The Washington Metropolitan Area Transit Authority will adjust several D.C. bus routes as of Sunday, June 24, and one more a week later on July 1. These changes, some of which will make life harder for Metrobus riders, reflect one longstanding Metro bias and two relatively new wrinkles in the agency’s muddled approach to bus planning.

The June 24 shifts affect slightly such major lines as the 42 and the 50s; the most significant cutbacks will be on the S and 90 lines. One route, the X6 shuttle to the National Arboretum, will be eliminated. The July 1 adjustment is that the 98, which links Adams Morgan and the U Street Metro during party hours, will get 50 percent more service.

It’s hard to argue against the X6 cut. I’m one of the few Washingtonians who’s ever taken a Metrobus to the Arboretum, and even I have never been on an X6. But the 90 and S changes are another matter. They will increase waiting and travel times, as well as crowding, on two heavily used lines.

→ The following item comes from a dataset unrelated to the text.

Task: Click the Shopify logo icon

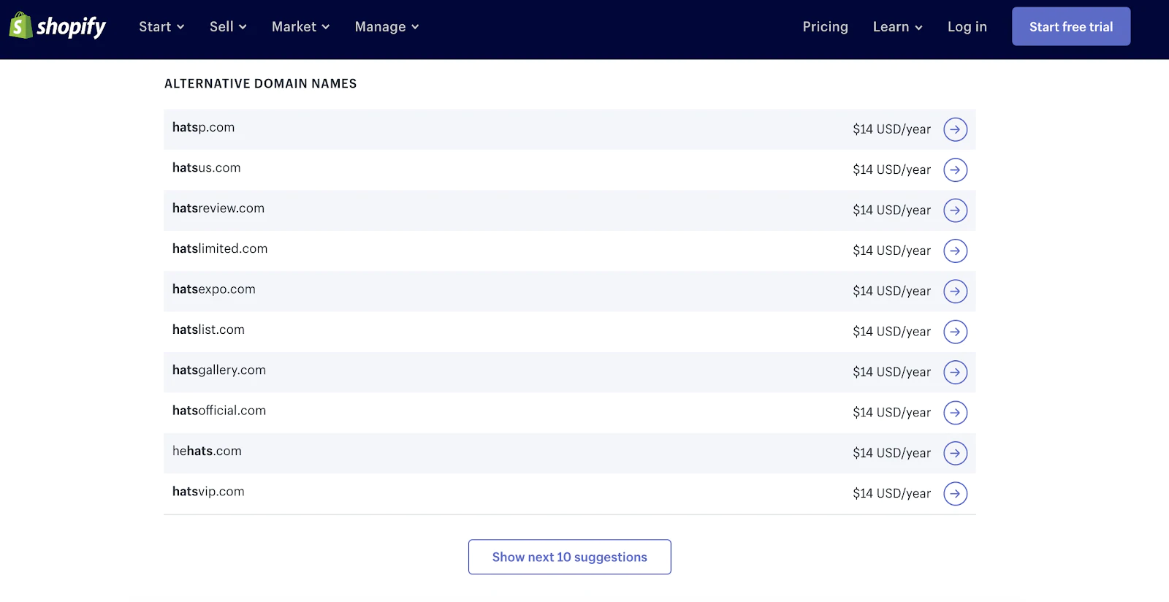Action: click(x=21, y=26)
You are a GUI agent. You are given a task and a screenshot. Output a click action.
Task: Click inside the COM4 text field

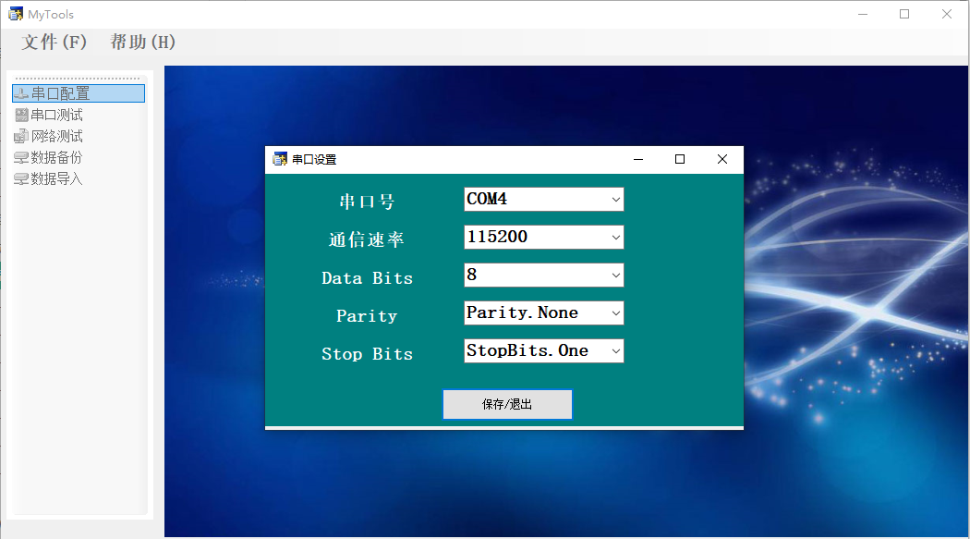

The S cutback is modest in scale, but devastating in effect: During evening rush hour, the northbound S4 will leave from 13th and I Streets NW, not 10th and Pennsylvania. (The S2 will continue to run the entire route.) This means riders on the line’s southern section face a 50 percent service cut—-and at rush hour, no less.

The reduction reflects a decades-old Metro penchant for removing bus service to downtown. On the theory that such lines duplicated Metrorail, many bus routes that once served the F Street corridor or the Federal Triangle have been cut back or routed away from the area. Most infamous of these changes was the 1995 retrenchment of the 42, once one of Metrobus’ busiest routes. The line used to run from Mount Pleasant to Stadium-Armory via F Street and Union Station—-a true downtown “Circulator.” The eastern part of the route was erased, and the F Street section moved to K Street, a change that was expected to suppress ridership, and did.

The 90-line changes are an example of one of Metro’s newer obsessions: truncating routes in order to improve on-time statistics. As of June 24, all 90, 92, and 93s will end at the Duke Ellington Bridge rather than McLean Gardens. The 96, which begins at Capitol Heights Metro, will be extended to McLean Gardens; it will be the only 90-line bus to go there. Statistics may improve, but service will decline.

Meanwhile, the little-used nighttime 98, whose route is duplicated by the other 90s, will run every 10 minutes, instead of every 15. A three-month test of the expansion, pushed by the Adams Morgan Partnership, will be subsidized by $70,000 in D.C. money.

Thus the “privatization” of city bus planning, but not funding, continues. Heavily used routes are trimmed, while little-ridden shuttles devised by business groups are increased. (The prime example of this is, of course, the underperforming Circulator, routed by the Downtown and Georgetown Business Improvement Districts but largely bankrolled by D.C. taxpayers.) If you want better bus service in your neighborhood, it seems, don’t call your councilmember—-organize a BID.